The authors take a look on the transformational change of Classical CAN, CAN FD, CAN XL, Flexray, and Ethernet. CAN XL provides the basis for cooperation between IP technology and signal-based communication. It closes the gap between CAN FD and Ethernet.

(Source: Vector)

The complete article is published in the December issue of the CAN Newsletter magazine 2020. This is just an excerpt.

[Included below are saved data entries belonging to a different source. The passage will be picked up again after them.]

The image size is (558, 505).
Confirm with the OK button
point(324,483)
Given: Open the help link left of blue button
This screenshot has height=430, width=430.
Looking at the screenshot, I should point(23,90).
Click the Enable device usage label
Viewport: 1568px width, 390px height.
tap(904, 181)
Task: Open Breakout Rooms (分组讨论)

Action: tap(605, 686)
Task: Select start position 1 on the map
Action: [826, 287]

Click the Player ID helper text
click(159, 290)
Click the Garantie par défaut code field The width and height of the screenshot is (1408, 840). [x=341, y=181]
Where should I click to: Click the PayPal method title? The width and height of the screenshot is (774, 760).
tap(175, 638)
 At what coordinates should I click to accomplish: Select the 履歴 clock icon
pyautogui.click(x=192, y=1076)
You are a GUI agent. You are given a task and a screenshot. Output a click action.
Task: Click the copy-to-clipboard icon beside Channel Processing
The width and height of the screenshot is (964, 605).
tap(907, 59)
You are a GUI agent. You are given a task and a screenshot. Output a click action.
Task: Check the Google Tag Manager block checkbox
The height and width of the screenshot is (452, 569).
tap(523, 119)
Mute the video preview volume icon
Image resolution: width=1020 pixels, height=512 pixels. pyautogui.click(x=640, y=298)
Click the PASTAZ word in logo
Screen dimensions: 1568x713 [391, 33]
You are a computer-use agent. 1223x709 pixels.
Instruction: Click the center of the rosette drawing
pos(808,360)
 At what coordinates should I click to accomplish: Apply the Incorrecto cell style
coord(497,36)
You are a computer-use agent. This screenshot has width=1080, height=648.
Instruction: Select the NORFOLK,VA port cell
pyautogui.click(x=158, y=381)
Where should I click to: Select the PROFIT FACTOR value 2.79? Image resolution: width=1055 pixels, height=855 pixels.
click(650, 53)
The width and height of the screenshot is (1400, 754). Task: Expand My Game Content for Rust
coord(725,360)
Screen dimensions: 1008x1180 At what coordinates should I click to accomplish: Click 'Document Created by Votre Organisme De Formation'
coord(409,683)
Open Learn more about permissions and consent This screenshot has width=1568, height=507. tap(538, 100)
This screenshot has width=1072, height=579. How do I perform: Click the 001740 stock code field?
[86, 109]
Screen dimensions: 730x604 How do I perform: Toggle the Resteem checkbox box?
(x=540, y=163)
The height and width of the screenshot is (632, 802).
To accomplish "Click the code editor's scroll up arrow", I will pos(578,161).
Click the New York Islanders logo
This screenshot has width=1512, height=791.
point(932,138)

Just a few years after the market launch of CAN FD, a new CAN variant, CAN XL, is on the start – sometimes viewed with a little suspicion. In fact, CAN XL owes less to the marketing strategy of electronics suppliers than it does to the dynamic development in automotive electronics over the last few years. In particular, the advent of automotive Ethernet with IP technologies is changing some things fundamentally. Currently, service-oriented communication is establishing itself in the vehicle parallel to signal-based communication. In this context, CAN XL provides the basis for efficient cooperation between IP technology and classic, signal-based communication. With data transmission speeds of up to 10 Mbit/s, it closes the gap between CAN FD and 100- Mbit Ethernet (100BASE-T1).

Currently, development departments in the automotive industry are, for the most part, concentrating on the challenges posed by the transformation in mobility. The focus is on assistance systems (ADAS – advanced driver assistance system), autonomous driving, electric mobility, and continuous connectivity to the Internet or to the cloud. High-performance sensor systems such as radar, laser scanners, and video cameras in the vehicle are an indispensable prerequisite for autonomous driving. They generate volumes of data that were unknown in the automotive sector only a few years ago. The challenge is how to transmit and process this exploding data volume in real-time. To meet this challenge, the industry has introduced Automotive Ethernet for fast transmission of data, covering primarily the bandwidths of 100 Mbit/s to 1 000 Mbit/s (100BASE-T1, 1000BASE-T1) used initially in the ADAS area. At the lower end of Ethernet networking, development is currently focused on 10BASE-T1S, with a transmission speed of 10 Mbit/s.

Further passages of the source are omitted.